Once home to several financial institution headquarters, L.A. has only a handful of sizable banking institutions left. Long gone are Security Pacific Bank, Home Savings of America, First Interstate Bancorp and the other giants that used to dot the landscape. Now L.A.’s second-tier institutions are being plucked. In addition to Founders being bought, Imperial Bank, L.A.’s third largest bank, was recently bought by Comerica Inc. and Minneapolis-based U.S. Bancorp also has been snatching local institutions.

The focus in recent years by all banks operating in the L.A. area has been on catering to the interests of small businesses, and some industry observers believe the leaders in this have been the so-called community banks.


Small companies abound

More than 75 percent of payroll checks issued in L.A. County are issued by companies with fewer than 1,000 employees, according to the state Employment Development Department.

“The market is fragmented and highly competitive,” Canup said. “It’s not easy.”

Neither is merging.

Harvey Ferguson, executive vice president and chief administrative officer of California Community Bancshares an Auburn, Calif.-based bank that bought two L.A. banks said his company has undertaken six mergers and eight conversions in the last 18 months.

At last week’s conference, at which Ferguson was a speaker, community bank leaders discussed how banks can handle post-merger difficulties such as integrating software systems, rectifying check printing differences, employee benefits, layoff notices, license agreements and service charges.

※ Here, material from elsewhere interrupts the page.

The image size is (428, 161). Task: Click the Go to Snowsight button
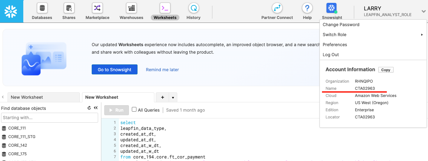[115, 70]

Successfully overcoming cultural differences can also play a big role in making a merger successful.

“Comerca (acquired Imperial) to expand its footprint in California,” said Joe Morford, an analyst for the financial services industry group of Dain Rauscher Wessels in Minneapolis. “It made a bigger presence there by serving the emerging growth companies, some in the entertainment business. The real challenge was merging the two cultures, where the Street’s perception of Comerica is as a discipline leader, and Imperial was more aggressive.”

Perhaps the biggest difficulty common among all mergers and acquisitions has been keeping customers happy. Customer service has been the biggest downfall among many of the big banks and a primary reason why community banks continue to thrive.


Customer service

Even Jerry Grundhofer, president and CEO of U.S. Bancorp admitted that many big banks have lost touch with customer service an advantage for community banks, he said.

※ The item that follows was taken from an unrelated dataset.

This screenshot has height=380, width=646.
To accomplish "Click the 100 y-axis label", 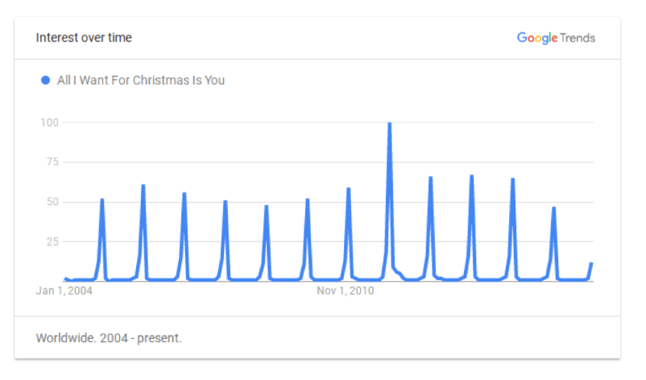I will pyautogui.click(x=49, y=122).
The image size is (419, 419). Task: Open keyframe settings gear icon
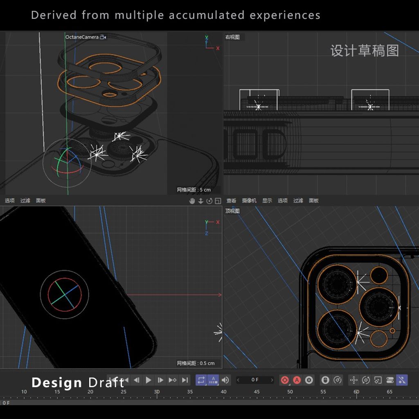[x=309, y=380]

“The only differentiator is the service we give,” he said.

And sometimes that service is tailored to a particular ethnicity.

That’s why banks like Founders, which will continue to be based in L.A., specifically targeted merger partners that would make it a unit of what is now the third largest black-owned bank in the United States, an attractive niche.

And why an institution like East West Bank, with 60 percent of its customer base being Chinese-Americans, provides a niche service for Chinese-speaking people, as well as mainstream clients wanting access to Asia/Pacific markets, Canup said.

“We have branches where two to eight dialects of Chinese are spoken,” Canup said. “That’s hard for mainstream banks to replicate. Seeing that niche gives you a competitive advantage.”

As that competitive advantage leads to success, the once-small community banks eventually reach a critical mass in asset size that draws the attention of larger, acquisition-minded institutions. And the community institution gets swallowed, once again opening up an unserved or under-served niche for yet another entrepreneurial banker to fill.

“It’s a constant food chain in evolution and progress, where big banks get bigger and individuals break away to where they’re closer to their community and can survive,” analyst Morford said. “Then they get more critical in mass, (get bought), and the cycle starts all over again.”